Drones or unmanned aerial vehicles (UAVs) are currently finding application opportunities across various commercial businesses and are poised to impact multiple industry verticals in various capacities. Drone applications are emerging in various sectors such as agriculture, mining, oil and gas (O&G), construction, utilities and environmental conservation. Technological advancements are making it easier to execute complex and diverse data gathering exercises. Innovation in packaged software products and data visualization makes the process more accessible, efficient and convenient to end users. The evolution of drones over the last 5 years and the convergence of AI, technological innovations, analytics and IoT will drive widespread adoption of drone technology over the course of the next decade.

The global power & utilities industry is undergoing a massive shift driven by three main trends – decarbonization, decentralization and digitalization. Utilities, independent power producers (IPPs) and other power companies have started leveraging digital technologies such as artificial intelligence (AI), robotics, machine learning (ML), cloud computing, edge computing and other technical innovations like drones to fundamentally address their business problems, and as well disrupt processes, value chains and business models.

The successful application of drones across other business verticals has concentrated attention across the power sector and, while at a nascent stage, has seen a surge in activity in recent years, particularly in the transmission & distribution (T&D) segment. Utilities have started acknowledging the role played by drones in providing reliable, safe and efficient inspections of power generation and T&D assets. As the power & utilities industry continues to transform, drone technologies will continue to find more applications to improve process efficiency, prevent damage before it could occur (predictive and prescriptive maintenance) and extend lifetimes of assets.

Research Scope
The study period is from 2019 to 2030, with 2019 as the base year. The forecast period is from 2020 to 2030. Frost & Sullivan’s revenue estimation represents only the revenue generated by drone service providers (DSPs) offering drones services to their customers, and does not include revenue generated through the sales of drones.
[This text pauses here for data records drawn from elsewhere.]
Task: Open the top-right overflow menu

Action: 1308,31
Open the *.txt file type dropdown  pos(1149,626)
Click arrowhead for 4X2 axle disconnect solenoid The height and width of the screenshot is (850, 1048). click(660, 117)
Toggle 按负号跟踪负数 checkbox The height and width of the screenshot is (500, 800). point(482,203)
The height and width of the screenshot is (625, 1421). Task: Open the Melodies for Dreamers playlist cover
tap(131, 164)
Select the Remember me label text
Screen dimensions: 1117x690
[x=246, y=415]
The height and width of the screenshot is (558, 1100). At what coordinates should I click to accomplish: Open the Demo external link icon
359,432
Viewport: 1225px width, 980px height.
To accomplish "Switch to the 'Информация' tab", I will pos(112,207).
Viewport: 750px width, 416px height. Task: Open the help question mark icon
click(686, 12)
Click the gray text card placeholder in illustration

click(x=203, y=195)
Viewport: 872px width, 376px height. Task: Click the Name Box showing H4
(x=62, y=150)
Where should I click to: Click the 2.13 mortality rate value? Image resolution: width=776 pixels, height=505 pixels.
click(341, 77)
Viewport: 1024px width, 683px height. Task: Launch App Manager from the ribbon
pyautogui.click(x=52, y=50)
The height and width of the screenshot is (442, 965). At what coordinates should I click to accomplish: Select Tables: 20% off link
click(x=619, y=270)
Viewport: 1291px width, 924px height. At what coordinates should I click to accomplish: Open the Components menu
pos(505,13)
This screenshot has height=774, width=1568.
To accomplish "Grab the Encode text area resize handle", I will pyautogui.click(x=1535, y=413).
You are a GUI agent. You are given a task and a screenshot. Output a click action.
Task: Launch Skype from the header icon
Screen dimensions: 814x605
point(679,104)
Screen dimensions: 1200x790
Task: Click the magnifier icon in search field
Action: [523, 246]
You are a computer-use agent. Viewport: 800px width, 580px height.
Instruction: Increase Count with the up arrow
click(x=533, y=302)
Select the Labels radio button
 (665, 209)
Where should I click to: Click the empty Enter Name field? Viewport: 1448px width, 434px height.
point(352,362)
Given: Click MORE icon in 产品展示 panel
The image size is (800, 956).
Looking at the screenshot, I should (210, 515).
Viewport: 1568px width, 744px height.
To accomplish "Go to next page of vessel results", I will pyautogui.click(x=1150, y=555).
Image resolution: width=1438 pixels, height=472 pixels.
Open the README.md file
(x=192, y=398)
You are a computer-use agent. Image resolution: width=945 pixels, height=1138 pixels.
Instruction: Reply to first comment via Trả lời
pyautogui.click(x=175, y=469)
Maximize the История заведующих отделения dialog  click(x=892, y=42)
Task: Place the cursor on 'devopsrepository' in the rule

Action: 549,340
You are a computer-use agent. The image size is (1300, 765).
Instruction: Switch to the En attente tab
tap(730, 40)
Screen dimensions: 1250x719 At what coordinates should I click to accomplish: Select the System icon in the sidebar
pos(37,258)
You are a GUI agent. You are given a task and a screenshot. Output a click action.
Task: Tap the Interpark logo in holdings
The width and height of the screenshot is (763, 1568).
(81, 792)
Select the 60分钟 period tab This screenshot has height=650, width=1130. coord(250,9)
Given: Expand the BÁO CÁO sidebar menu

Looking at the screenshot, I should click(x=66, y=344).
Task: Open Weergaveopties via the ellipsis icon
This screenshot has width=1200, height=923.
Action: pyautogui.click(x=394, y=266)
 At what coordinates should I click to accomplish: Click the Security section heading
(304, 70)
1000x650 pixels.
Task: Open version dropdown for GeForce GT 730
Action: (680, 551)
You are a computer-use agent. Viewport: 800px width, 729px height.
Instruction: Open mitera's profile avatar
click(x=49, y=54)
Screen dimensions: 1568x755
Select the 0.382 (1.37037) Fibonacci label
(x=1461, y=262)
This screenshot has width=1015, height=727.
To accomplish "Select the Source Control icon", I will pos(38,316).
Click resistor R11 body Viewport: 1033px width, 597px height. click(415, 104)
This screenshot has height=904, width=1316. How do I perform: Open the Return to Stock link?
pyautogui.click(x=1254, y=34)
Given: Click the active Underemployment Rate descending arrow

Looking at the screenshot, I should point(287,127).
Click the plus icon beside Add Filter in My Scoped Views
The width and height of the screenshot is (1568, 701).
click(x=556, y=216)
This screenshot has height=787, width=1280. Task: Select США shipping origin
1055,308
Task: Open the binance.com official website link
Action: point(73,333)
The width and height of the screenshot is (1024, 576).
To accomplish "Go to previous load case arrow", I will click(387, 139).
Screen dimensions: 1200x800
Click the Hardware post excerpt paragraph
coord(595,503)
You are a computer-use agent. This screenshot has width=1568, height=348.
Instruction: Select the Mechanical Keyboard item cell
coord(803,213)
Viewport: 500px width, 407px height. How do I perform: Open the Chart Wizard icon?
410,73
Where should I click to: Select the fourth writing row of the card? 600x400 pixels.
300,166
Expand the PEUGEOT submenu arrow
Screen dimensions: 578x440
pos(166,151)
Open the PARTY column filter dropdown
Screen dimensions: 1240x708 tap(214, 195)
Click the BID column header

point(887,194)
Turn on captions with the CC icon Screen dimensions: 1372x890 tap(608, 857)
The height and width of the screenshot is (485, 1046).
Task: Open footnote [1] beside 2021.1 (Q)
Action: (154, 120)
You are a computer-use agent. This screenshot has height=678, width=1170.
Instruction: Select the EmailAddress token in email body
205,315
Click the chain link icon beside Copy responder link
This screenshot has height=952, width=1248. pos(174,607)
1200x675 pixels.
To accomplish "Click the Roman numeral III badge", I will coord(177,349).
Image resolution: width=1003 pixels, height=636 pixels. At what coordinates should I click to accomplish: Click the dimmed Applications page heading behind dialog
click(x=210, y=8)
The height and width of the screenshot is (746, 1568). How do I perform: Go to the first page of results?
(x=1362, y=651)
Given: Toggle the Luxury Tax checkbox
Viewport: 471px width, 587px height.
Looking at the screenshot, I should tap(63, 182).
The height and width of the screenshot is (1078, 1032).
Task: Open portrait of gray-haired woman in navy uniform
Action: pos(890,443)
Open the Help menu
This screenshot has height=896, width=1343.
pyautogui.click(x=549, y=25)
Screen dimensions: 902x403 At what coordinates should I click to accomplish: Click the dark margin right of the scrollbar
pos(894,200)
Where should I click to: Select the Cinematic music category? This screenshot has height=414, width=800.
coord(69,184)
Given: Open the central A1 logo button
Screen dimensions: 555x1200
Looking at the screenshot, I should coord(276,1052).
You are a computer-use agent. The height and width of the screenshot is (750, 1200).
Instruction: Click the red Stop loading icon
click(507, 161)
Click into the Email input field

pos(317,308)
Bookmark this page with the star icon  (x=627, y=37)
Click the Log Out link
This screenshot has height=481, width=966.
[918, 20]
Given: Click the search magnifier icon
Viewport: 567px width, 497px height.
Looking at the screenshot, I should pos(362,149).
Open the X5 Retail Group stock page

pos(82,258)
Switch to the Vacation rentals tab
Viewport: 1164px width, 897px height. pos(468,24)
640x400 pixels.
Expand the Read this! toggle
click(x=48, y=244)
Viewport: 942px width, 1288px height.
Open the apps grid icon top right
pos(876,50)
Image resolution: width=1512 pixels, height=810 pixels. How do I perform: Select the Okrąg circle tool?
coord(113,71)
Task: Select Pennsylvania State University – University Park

Market information for the base year has been obtained from both primary and secondary research data and analyses. Key trends and information on market size, tiers of competition and other variables are based on discussions with key industry stakeholders in the value chain.

Key Issues Addressed
  •     What is the status quo in the global drone services market and how will this evolve in the future?
  •     What are the key factors—both regulatory and non-regulatory—that are likely to drive or restrain future market growth?
  •     What are the different business models that are likely to be adopted?
  •     What are the principal use cases for drones in the power sector?
  •     Which companies are the key competitors in the market?